* [Dataset rows]
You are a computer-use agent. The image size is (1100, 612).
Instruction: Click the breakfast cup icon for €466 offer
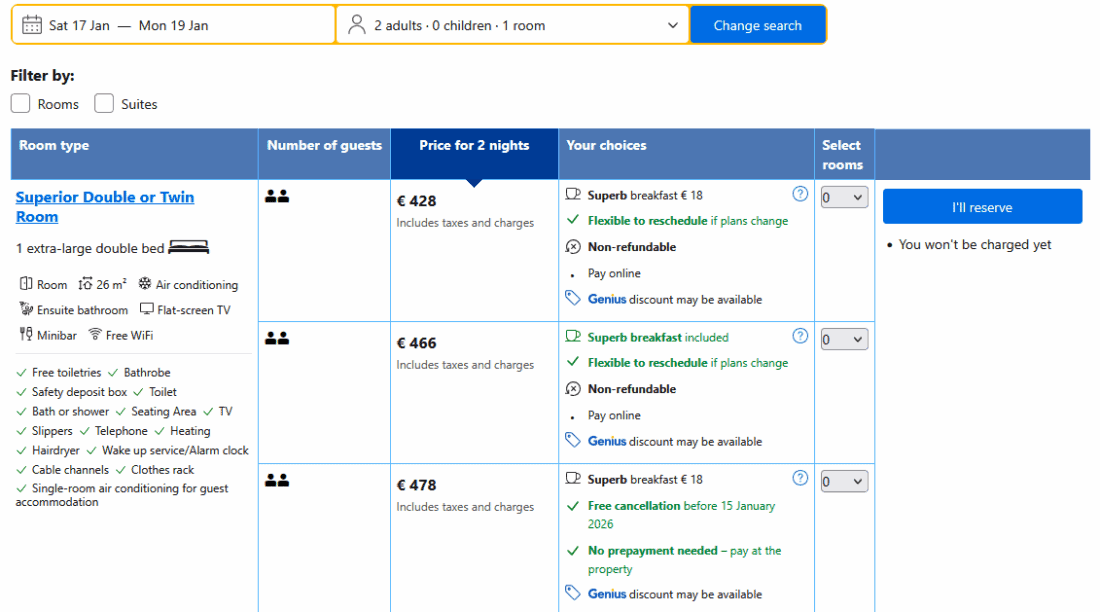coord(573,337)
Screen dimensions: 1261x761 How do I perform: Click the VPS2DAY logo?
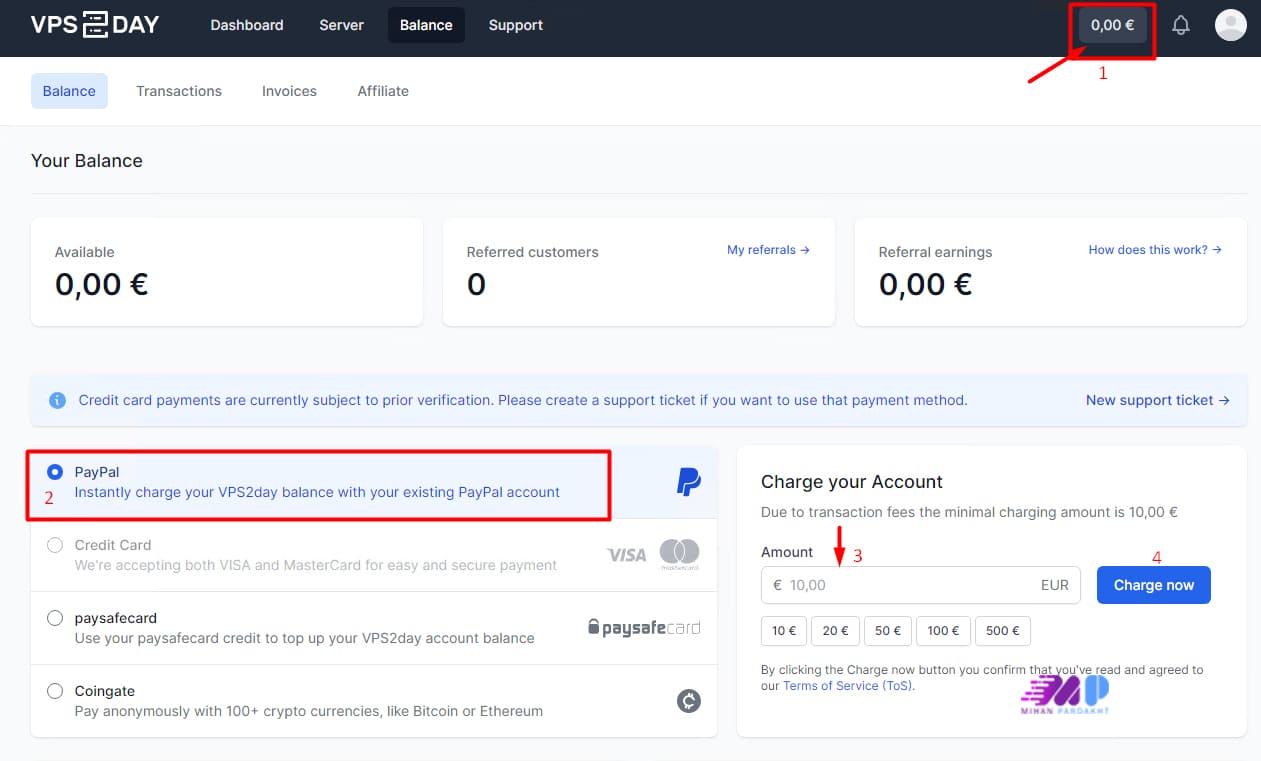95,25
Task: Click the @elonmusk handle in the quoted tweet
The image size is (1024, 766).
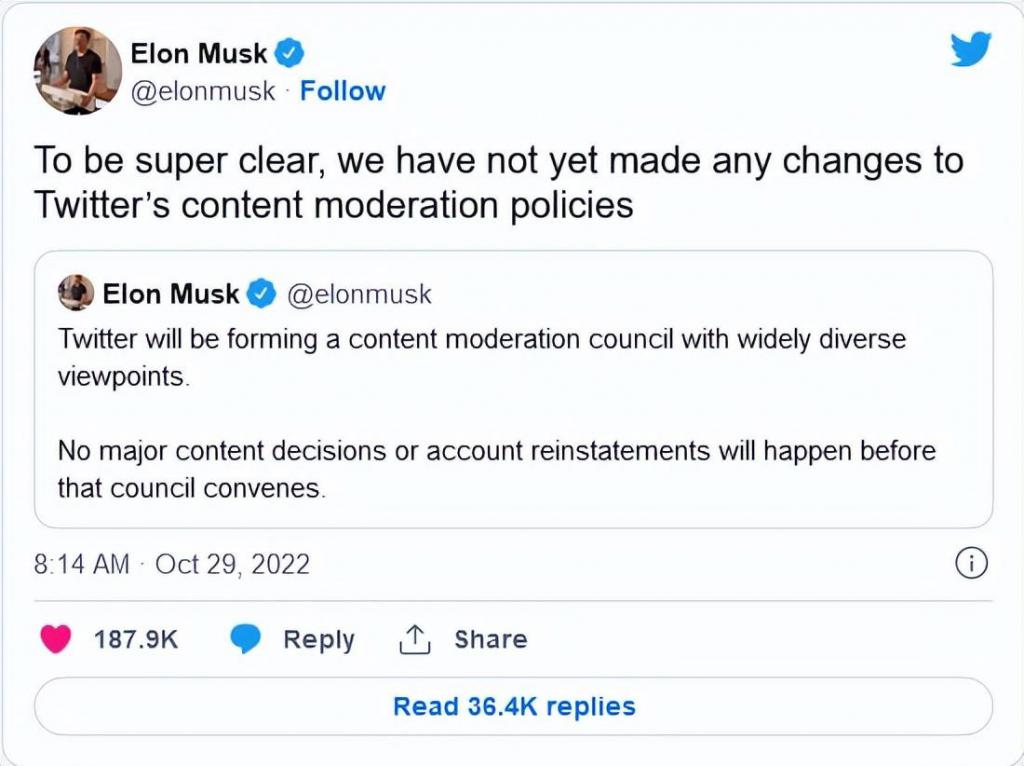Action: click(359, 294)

* [Task objective] Please express the lines as a JSON list of strings, one string per line, starting with the line that contains "Screen dimensions: 1261x761" and going on through the end of the material, skipping blank lines. Leave the pictures out of the answer.

* [Result]
[
  "Screen dimensions: 1261x761 How do I perform: Click the VPS2DAY logo?",
  "95,25",
  "Task: Click the @elonmusk handle in the quoted tweet",
  "The image size is (1024, 766).",
  "Action: click(359, 294)"
]